Magnesium is essential for the body since it participates in hundreds of physiological processes.
This nutrient regulates the function of muscles, the nervous system, blood sugar levels, and blood pressure. In addition, it helps form protein, bone mass, and DNA.
The amount of magnesium required daily will depend mainly on age and gender. In this sense, men and pregnant women need this mineral significantly.
It is recommended to reach the nutritional recommendations through the diet by consuming magnesium-rich foods since this mineral can be found in green leafy vegetables, legumes, nuts, seeds, whole grains, dairy products, and fortified foods.
However, in case of nutrient absorption problems, or other specific circumstances, magnesium supplements can have a beneficial effect on health. Remember to always consult with your professional healthcare provider before taking any supplements.
Magnesium: properties and benefits.
The health benefits of magnesium are extensive precisely because of the participation of this nutrient in many reactions in the body.
Magnesium for the bones.
It contributes to its maintenance under normal conditions. Magnesium is often used for bone pain and inflammation. Some studies point to the possible benefits of magnesium for osteoarthritis. It has also been observed that people with a higher intake of this nutrient have more bone density, a determining factor in reducing the risk of bone fractures and osteoporosis. In this sense, a greater consumption of foods rich in this mineral or food supplements with magnesium can help women improve their bone density.
Magnesium for the brain.
It is a vital mineral for normal psychological function. It carries out cognitive processes such as attention, perception, memory, thought, language, and learning.
Magnesium for sleep.
Different studies suggest magnesium helps to achieve deep and restful sleep since this mineral contributes to the normal functioning of the nervous system and activates the mechanisms to calm and relax the body and mind.
Magnesium for depression and anxiety.
Magnesium is good for anxiety and depression since it plays a key role in the nervous system. Scientific research suggests magnesium can stimulate neurotransmitters inducing calm and relaxation. Additionally, anxiety, depression, and brain fog can be symptoms of magnesium deficiency.
Magnesium for sports performance.
Magnesium contributes to the normal functioning of the muscles, reduces tiredness and fatigue, and participates in the formation of proteins essential for maintaining muscle mass. All these benefits make it a vital nutrient for those who practice sports.
Magnesium for tiredness.
Taking magnesium for tiredness can be effective in cases of fatigue, weakness, and lack of energy since all these are symptoms of magnesium deficiency.

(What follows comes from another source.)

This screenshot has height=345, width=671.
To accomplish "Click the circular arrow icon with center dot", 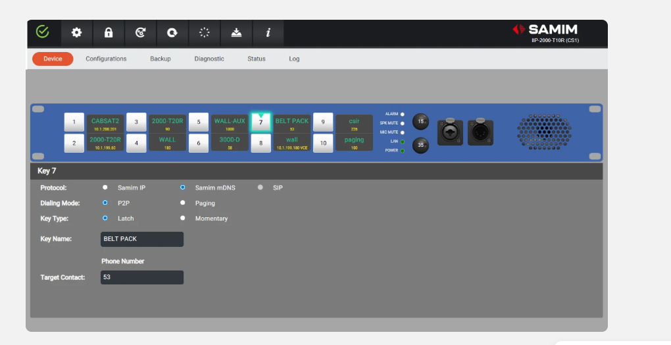I will pyautogui.click(x=172, y=32).
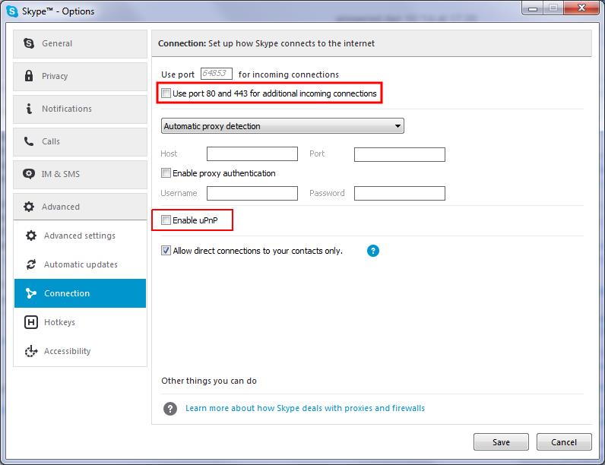Open the Hotkeys settings page

point(59,322)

Magnesium for constipation.
The relationship between magnesium and constipation lies in the function that this mineral exerts in intestinal transit. Specifically, it favors the passage of feces through the intestines. This mineral is also used to mobilize and promote the evacuation of fecal matter before medical procedures.
Magnesium for insulin resistance.
Magnesium contributes to the process by which cells convert nutrients into energy. In that regard, a higher magnesium intake would improve insulin sensitivity, which refers to the ability of muscles and liver cells to properly absorb sugar from the bloodstream.
Magnesium for high blood pressure.
Different studies suggest that magnesium can reduce blood pressure, so its consumption would have a beneficial effect on cardiovascular health.
Magnesium as anti-inflammatory.
Low magnesium levels are associated with chronic inflammation, which triggers premature aging, obesity, and various diseases.
Magnesium for premenstrual syndrome.
Magnesium has been proven to improve mood, water retention, and other symptoms of PMS. Precisely because of its effect on fluid retention, there is a perception that magnesium helps to lose weight. This is because, by reducing swelling, there is a reduction in body weight, which translates into fewer pounds on the scale. However, it is not about fat loss.
Magnesium for the skin.
This mineral is necessary to maintain a healthy skin barrier, as well as to combat dry skin. Together with collagen and hyaluronic acid, it plays a key role in the appearance of the skin.
Magnesium: contraindications
The side effects of a high magnesium intake are not very common since, in healthy people, the kidneys eliminate the excess of this mineral through the urine. However, the maximum recommended dose should not be exceeded in the case of consuming supplements.
Additionally, magnesium supplements may interfere with certain medications or be contraindicated in certain conditions. For this reason, you'll always need to consult your healthcare provider.